Records from a data source:
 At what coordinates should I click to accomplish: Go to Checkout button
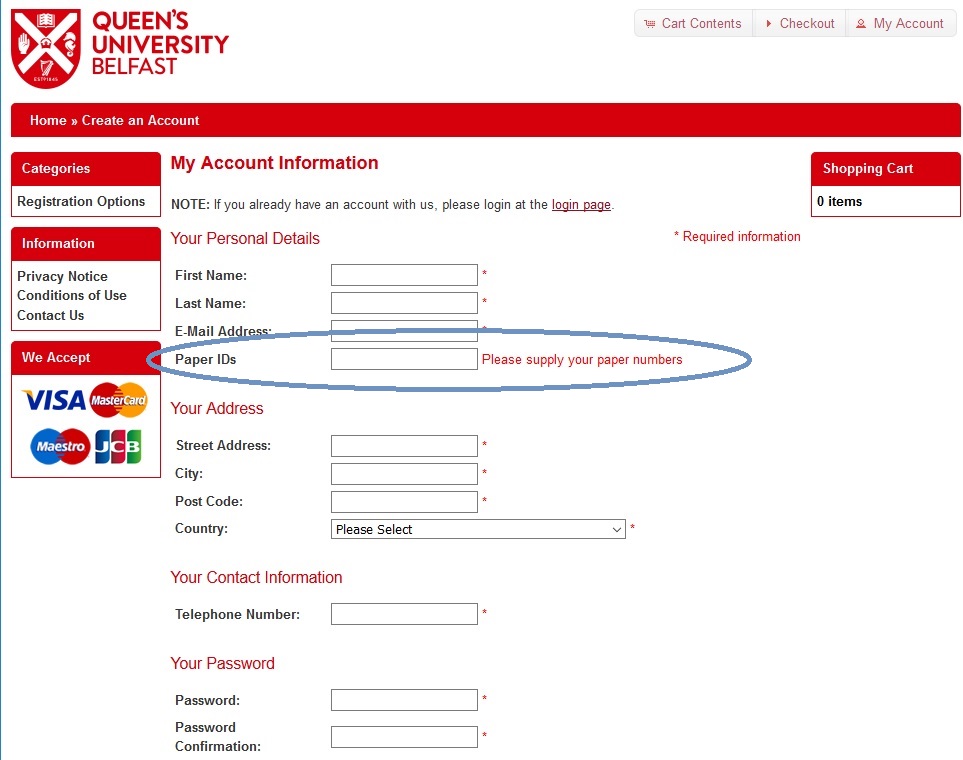coord(799,24)
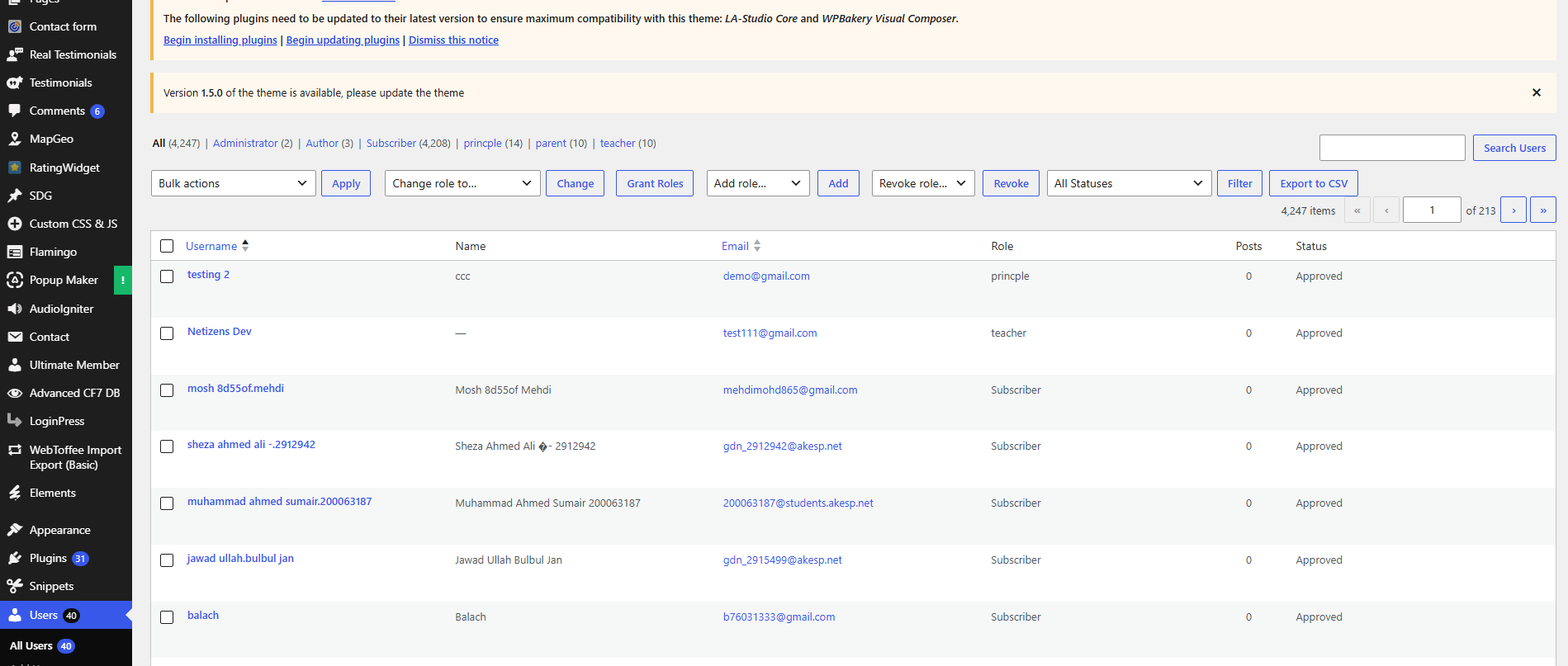Open the Appearance brush icon

click(15, 530)
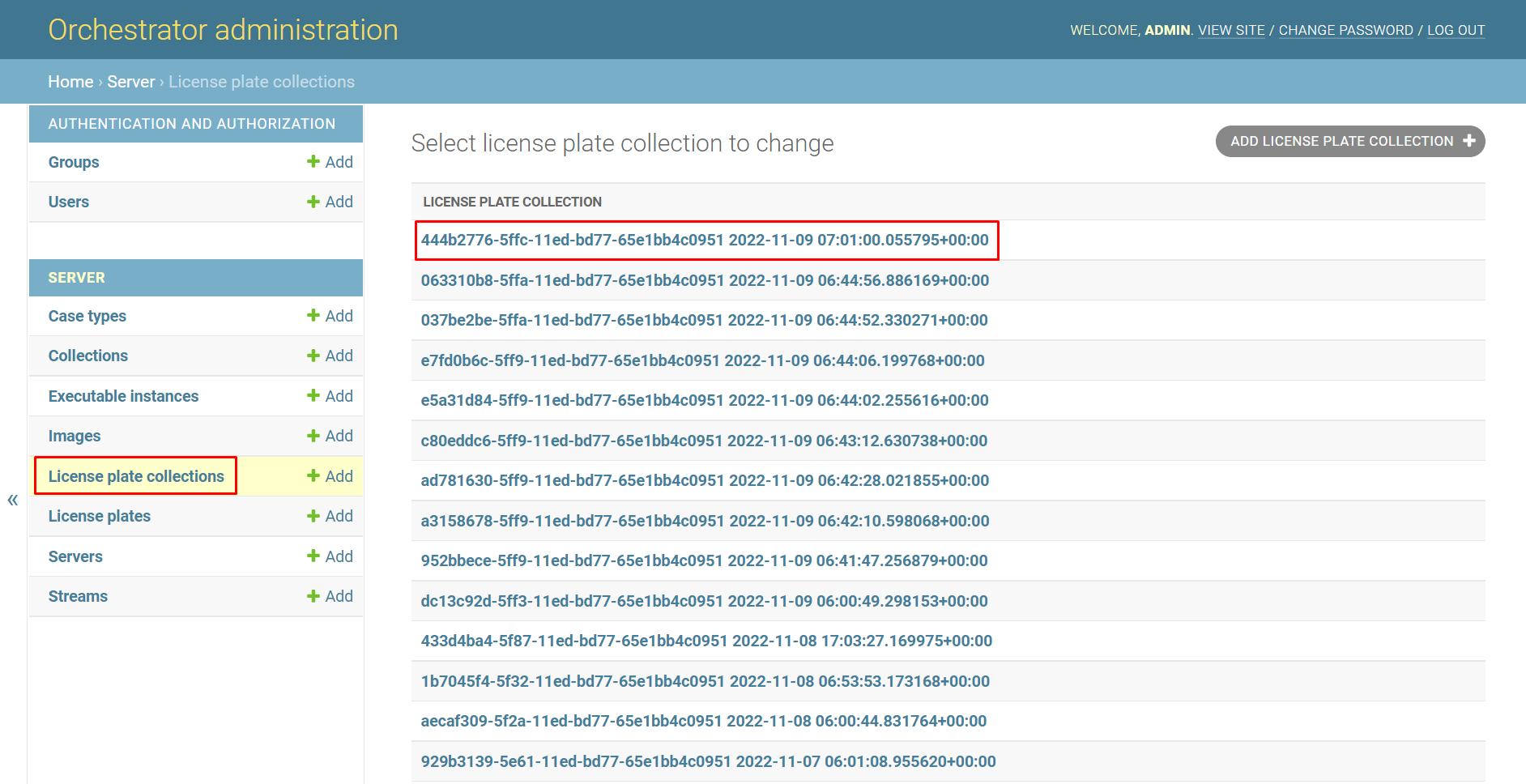
Task: Open the Log Out link
Action: (x=1456, y=30)
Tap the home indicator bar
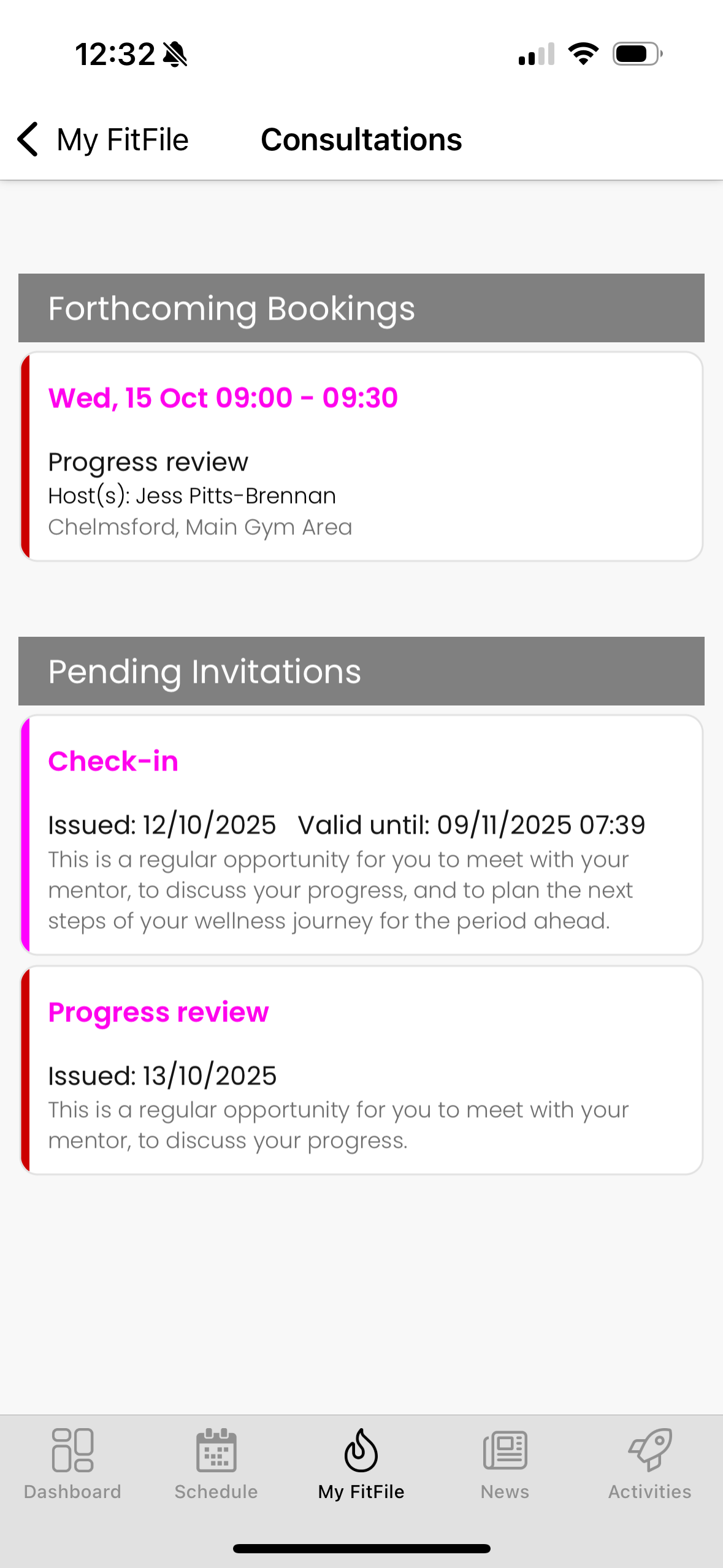 pyautogui.click(x=361, y=1548)
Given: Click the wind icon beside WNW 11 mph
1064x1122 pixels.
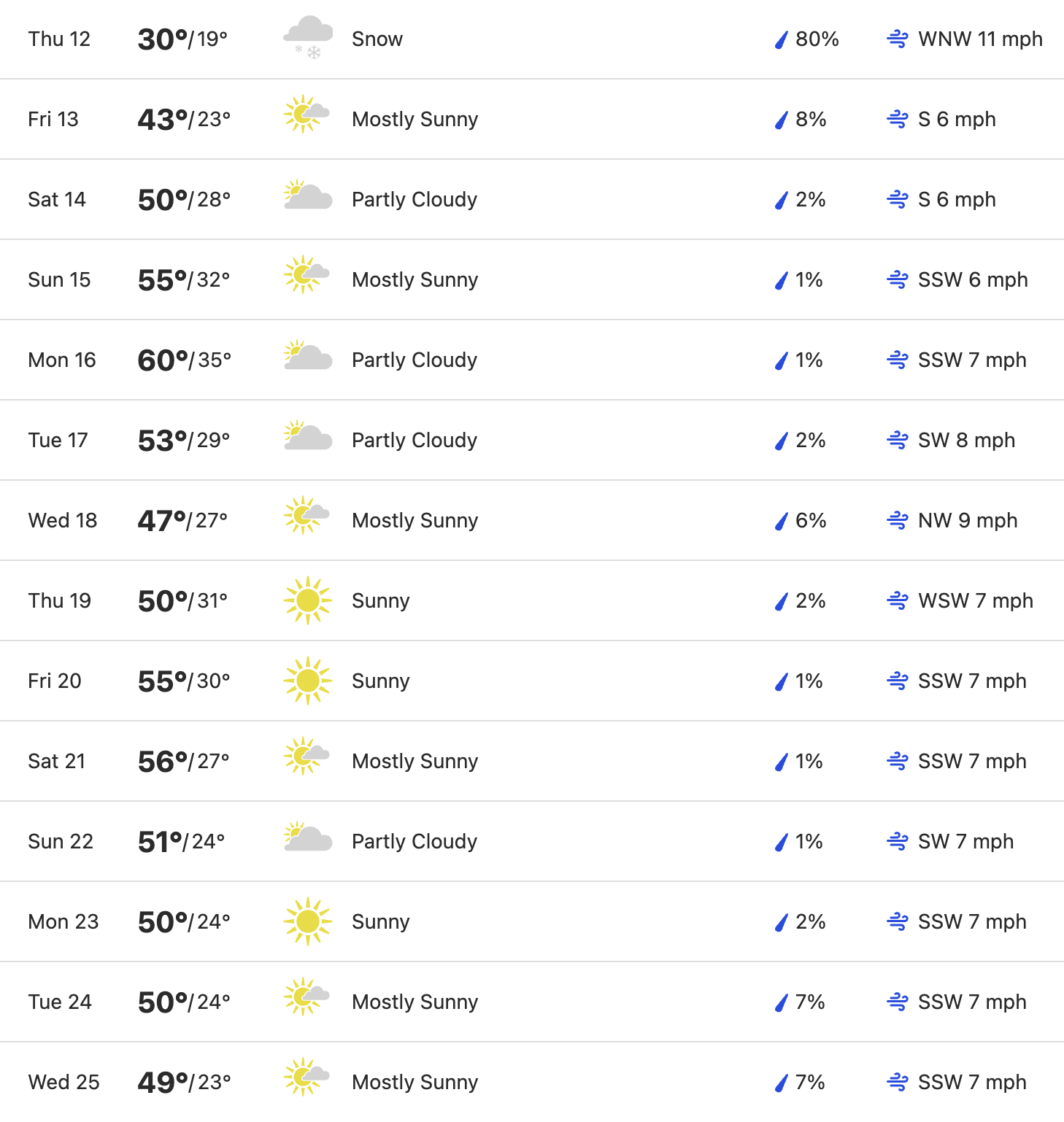Looking at the screenshot, I should pos(898,39).
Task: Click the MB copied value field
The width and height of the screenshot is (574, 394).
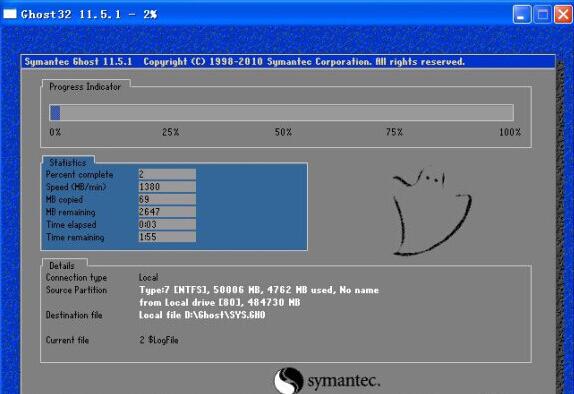Action: (x=167, y=199)
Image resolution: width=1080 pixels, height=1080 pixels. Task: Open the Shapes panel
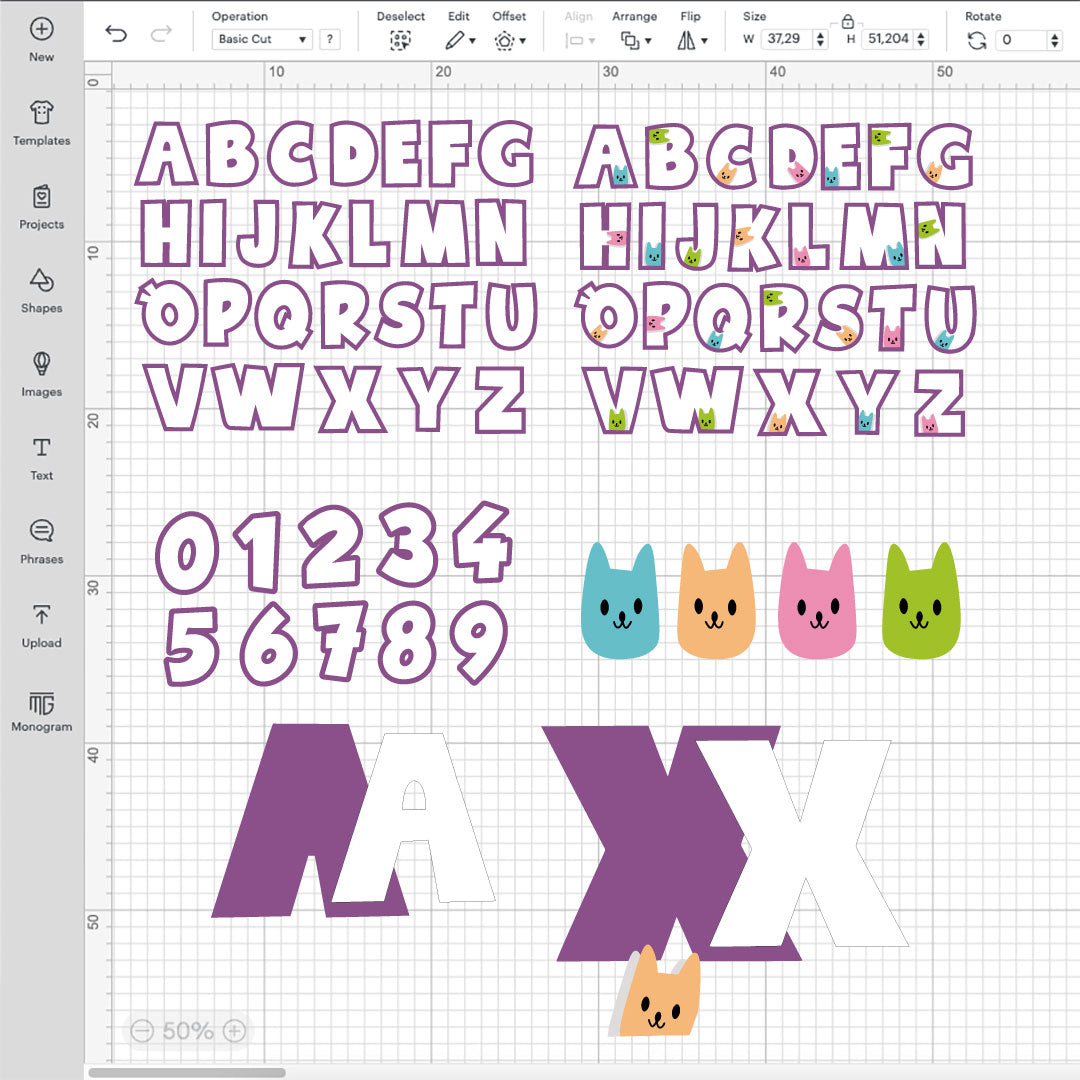click(x=41, y=287)
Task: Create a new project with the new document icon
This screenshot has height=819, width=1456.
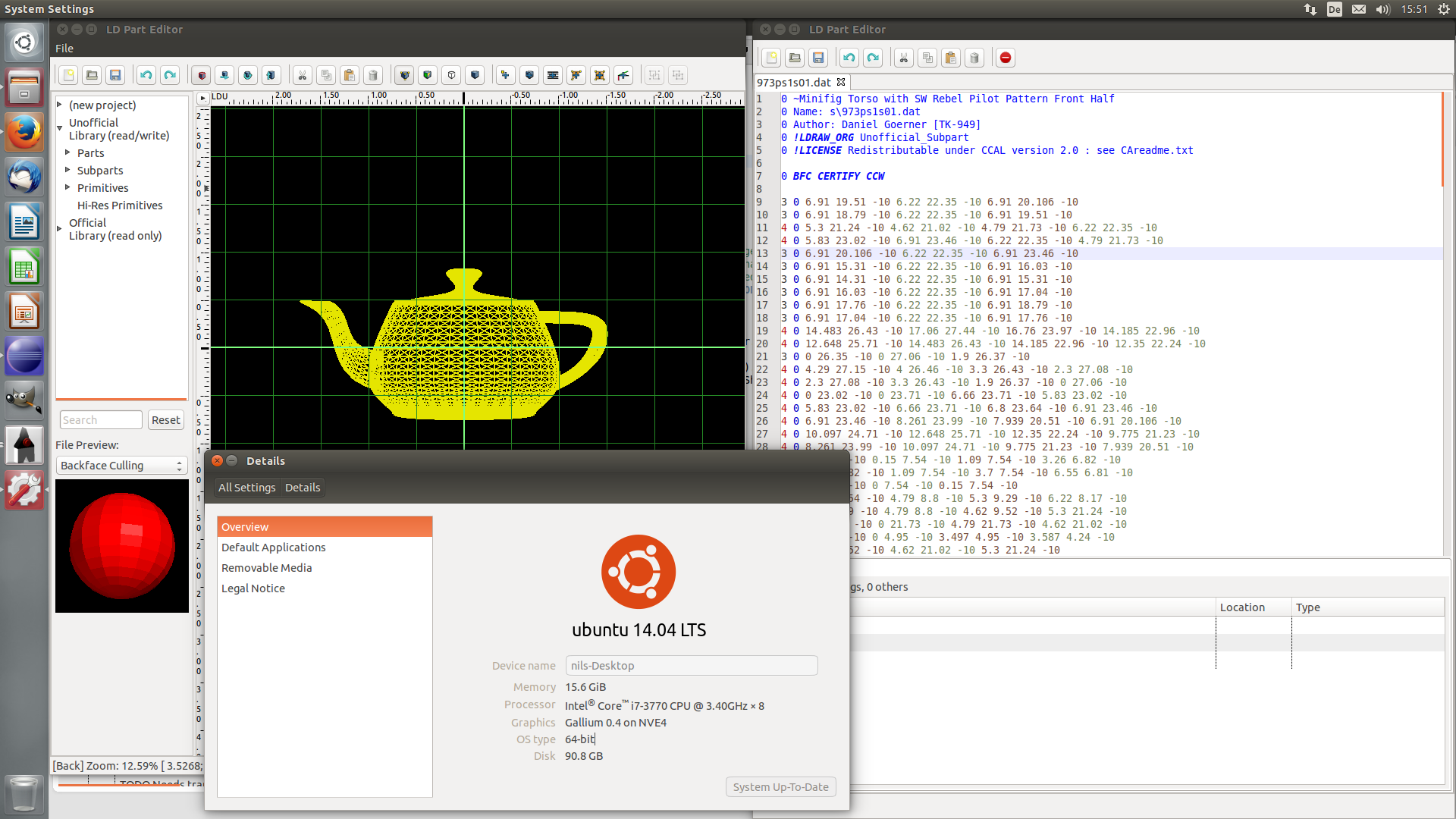Action: tap(68, 75)
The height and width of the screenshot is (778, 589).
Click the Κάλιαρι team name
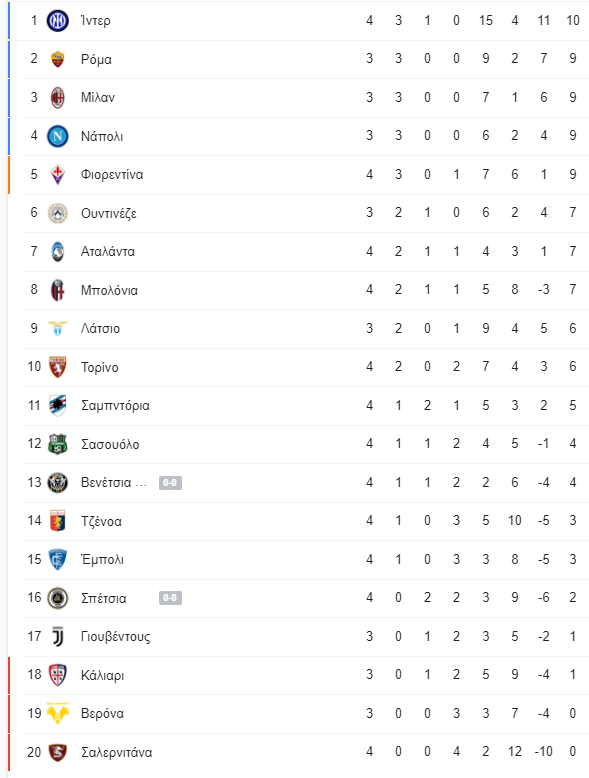(102, 675)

_WHAT IS REQUIRED_: Lay out all the items above as a numbered list, skipping blank lines, and leave out the pictures.

_ANSWER TO THIS PROBLEM_:
1.  At what coordinates should I click to accomplish: Go to Checkout button
2. coord(799,24)
3. Open the Appearance brush icon
4. click(15, 530)
5. Task: Open the Log Out link
6. Action: (x=1456, y=30)
7. Tap the home indicator bar
8.  pyautogui.click(x=361, y=1548)
9. Given: Click the wind icon beside WNW 11 mph
10. 1064x1122 pixels.
11. Looking at the screenshot, I should pos(898,39).
12. Task: Click the MB copied value field
13. The width and height of the screenshot is (574, 394).
14. Action: (x=167, y=199)
15. Image resolution: width=1080 pixels, height=1080 pixels. Task: Open the Shapes panel
16. click(x=41, y=287)
17. Task: Create a new project with the new document icon
18. This screenshot has height=819, width=1456.
19. Action: tap(68, 75)
20. The height and width of the screenshot is (778, 589).
21. Click the Κάλιαρι team name
22. (102, 675)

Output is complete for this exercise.